Our first dataset, that consists of a single table, is called Superstore. Superstore is one of the most popular datasets for educational purposes. You can learn more about this dataset on the Kaggle page.

Superstore dataset schema

Exploring Tabs:

 

 

Let’s first start by exploring different types of columns in our table. Our table consists of 21 columns of different types.

Exploring the Schema:

 

 

Overall, there are many column types in Google BigQuery:

  1. String: Stores alphanumeric characters, symbols, and spaces. It's used for text data.
  2. Bytes: Used for storing binary data.
  3. Integer: Stores whole numbers, both positive and negative.
  4. Float: A floating-point number used for storing decimals.
  5. Boolean: Stores TRUE or FALSE values.
  6. Timestamp: For dates and times, including both a date and a time portion, with timezone information.
  7. Date: Stores only the date, with no time portion.
  8. Time: Stores only the time of day, with no date.
  9. DateTime: Combines both date and time but without timezone information (unlike Timestamp).
  10. Numeric: For storing high-precision decimal numbers. It's a fixed-point type with specific precision and scale.
  11. Bignumeric: An extension of the Numeric type that allows for even larger and more precise numbers, with greater scale and precision.
  12. Geography: Used for storing geographical data, like points, lines, and polygons on the Earth's surface. This type is specifically designed for spatial data and supports various spatial functions.
  13. Array: A collection of elements of the same type.
  14. Struct: A complex data type that can contain multiple fields with different data types, similar to a row in a table, allowing for nested and hierarchical data.
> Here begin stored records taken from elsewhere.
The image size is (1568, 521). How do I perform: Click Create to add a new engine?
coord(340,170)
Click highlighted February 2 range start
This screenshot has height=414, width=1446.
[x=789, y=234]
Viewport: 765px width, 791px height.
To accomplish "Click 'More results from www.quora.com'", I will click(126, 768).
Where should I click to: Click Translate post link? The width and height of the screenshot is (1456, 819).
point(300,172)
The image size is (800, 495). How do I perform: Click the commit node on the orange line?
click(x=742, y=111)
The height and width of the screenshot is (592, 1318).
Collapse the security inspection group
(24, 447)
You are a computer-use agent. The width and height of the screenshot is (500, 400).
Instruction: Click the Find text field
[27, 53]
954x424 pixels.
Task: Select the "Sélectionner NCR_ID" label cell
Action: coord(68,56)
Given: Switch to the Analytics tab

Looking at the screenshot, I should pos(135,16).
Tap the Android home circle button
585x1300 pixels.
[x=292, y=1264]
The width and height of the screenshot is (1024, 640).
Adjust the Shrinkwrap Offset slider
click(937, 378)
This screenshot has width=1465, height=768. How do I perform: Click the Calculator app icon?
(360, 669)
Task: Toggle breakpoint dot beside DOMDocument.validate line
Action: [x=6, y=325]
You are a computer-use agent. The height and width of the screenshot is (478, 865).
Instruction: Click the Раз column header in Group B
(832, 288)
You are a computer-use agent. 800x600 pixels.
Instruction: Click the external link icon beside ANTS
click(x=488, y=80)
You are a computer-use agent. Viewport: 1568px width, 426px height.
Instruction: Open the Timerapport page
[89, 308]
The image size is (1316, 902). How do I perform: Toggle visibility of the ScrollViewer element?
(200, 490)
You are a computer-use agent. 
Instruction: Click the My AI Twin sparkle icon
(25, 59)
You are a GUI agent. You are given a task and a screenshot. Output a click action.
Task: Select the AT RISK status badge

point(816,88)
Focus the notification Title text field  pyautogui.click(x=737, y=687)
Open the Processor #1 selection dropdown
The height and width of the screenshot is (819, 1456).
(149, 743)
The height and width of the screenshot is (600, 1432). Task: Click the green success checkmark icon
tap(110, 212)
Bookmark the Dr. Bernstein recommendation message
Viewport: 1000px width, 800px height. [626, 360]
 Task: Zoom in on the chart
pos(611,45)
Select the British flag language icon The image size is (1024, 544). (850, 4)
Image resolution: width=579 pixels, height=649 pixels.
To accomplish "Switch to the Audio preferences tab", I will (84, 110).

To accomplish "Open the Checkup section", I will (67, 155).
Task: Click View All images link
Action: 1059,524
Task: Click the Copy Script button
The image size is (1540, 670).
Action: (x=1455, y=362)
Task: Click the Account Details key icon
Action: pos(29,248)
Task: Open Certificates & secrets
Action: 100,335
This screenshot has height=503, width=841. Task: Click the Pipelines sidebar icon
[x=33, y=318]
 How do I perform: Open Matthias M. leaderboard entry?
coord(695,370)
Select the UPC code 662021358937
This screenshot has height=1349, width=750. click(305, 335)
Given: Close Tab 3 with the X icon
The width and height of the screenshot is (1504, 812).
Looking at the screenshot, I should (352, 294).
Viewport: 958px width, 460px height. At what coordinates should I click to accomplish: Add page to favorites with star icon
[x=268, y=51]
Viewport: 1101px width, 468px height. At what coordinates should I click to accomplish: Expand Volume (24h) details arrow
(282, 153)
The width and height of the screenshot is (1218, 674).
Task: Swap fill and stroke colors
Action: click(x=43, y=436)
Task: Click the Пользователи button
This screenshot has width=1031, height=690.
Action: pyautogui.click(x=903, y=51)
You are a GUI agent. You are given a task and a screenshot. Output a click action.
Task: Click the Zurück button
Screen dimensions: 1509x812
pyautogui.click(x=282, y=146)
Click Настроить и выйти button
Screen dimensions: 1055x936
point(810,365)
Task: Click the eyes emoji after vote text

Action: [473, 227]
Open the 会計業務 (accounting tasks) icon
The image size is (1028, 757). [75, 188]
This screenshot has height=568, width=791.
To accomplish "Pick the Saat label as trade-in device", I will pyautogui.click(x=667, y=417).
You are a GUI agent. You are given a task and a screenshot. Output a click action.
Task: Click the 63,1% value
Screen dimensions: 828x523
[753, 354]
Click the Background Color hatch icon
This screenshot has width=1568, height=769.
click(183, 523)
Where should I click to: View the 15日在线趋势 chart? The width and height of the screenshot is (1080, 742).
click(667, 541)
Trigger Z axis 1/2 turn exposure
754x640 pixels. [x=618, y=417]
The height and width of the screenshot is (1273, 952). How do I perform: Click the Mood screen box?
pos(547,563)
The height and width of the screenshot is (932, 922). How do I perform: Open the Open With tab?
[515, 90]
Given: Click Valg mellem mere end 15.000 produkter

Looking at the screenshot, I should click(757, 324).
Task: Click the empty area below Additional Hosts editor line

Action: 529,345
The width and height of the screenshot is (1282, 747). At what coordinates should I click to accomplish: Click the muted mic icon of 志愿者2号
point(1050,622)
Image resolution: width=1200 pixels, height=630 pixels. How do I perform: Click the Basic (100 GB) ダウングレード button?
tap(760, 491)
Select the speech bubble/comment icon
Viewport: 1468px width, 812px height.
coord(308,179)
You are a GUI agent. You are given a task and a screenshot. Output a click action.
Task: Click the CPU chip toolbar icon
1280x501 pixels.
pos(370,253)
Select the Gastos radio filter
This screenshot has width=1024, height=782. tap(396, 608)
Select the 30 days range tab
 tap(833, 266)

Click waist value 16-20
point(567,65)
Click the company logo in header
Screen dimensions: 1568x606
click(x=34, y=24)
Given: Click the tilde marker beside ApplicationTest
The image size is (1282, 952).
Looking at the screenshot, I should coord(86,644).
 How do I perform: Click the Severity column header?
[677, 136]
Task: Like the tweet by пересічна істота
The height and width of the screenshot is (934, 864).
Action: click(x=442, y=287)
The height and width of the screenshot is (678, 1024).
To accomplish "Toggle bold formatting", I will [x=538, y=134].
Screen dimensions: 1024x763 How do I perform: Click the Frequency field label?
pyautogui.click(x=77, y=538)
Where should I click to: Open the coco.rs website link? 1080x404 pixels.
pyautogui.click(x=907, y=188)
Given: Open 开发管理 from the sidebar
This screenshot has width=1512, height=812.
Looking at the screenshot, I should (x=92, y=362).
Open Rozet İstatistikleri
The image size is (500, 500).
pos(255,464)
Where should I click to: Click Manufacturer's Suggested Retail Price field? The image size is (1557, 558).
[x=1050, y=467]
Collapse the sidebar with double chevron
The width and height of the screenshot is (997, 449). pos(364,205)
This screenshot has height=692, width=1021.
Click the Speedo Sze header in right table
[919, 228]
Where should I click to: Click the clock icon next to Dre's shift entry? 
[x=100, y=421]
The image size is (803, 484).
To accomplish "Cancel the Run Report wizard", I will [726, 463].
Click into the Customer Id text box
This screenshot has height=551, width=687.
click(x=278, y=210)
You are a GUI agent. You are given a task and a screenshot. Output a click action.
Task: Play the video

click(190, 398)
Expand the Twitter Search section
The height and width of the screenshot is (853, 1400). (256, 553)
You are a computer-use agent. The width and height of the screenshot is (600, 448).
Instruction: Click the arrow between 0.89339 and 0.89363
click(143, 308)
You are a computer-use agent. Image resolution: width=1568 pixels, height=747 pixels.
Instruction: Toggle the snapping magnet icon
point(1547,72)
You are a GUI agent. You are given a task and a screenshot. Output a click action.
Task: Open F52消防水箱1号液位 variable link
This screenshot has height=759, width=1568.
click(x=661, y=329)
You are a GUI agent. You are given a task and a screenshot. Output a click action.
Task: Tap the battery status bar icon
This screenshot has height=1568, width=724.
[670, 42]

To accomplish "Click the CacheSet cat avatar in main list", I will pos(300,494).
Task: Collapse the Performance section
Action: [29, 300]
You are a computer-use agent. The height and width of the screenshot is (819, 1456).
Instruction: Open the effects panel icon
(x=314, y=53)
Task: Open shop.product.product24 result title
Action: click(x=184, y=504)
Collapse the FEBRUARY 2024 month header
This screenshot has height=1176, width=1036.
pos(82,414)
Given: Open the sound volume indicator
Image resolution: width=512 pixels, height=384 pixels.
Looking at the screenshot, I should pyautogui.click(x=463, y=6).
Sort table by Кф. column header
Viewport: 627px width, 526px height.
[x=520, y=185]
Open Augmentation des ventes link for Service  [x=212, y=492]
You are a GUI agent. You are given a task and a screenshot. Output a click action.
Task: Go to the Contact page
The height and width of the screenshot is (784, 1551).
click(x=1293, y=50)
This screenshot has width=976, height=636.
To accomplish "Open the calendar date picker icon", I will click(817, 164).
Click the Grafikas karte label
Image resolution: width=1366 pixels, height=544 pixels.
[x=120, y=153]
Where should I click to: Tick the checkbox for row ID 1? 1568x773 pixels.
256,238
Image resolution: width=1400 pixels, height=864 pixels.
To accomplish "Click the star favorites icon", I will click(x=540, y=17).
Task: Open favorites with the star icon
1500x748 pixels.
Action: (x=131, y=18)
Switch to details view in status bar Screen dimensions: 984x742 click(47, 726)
In our table, we have only four column types – Integer, String, Float, and Date. However, some columns have an incorrect column type (Postal_Code).

Understanding the Modes

 

 

"Mode" in BigQuery refers to an attribute of a table field (column) that specifies how the field values are arranged. It determines whether a column can accept multiple values per row, a single value, or if it can be empty. The modes in BigQuery are:

  • NULLABLE: This is the default mode. It means that the field can contain zero or one value per row. In other words, the field can either have a value or be NULL.
  • REQUIRED: Fields set to this mode must have a value in every row. NULL values are not allowed in REQUIRED fields.
  • REPEATED: This mode allows the field to contain an array of values in a single row. Essentially, a REPEATED field can have zero, one, or multiple values in a single row. This is useful for representing multi-valued properties, such as multiple tags associated with a blog post in a "tags" field.

These modes are crucial for defining the schema of a table in BigQuery, allowing for flexibility in data modeling and ensuring data integrity according to the defined schema rules.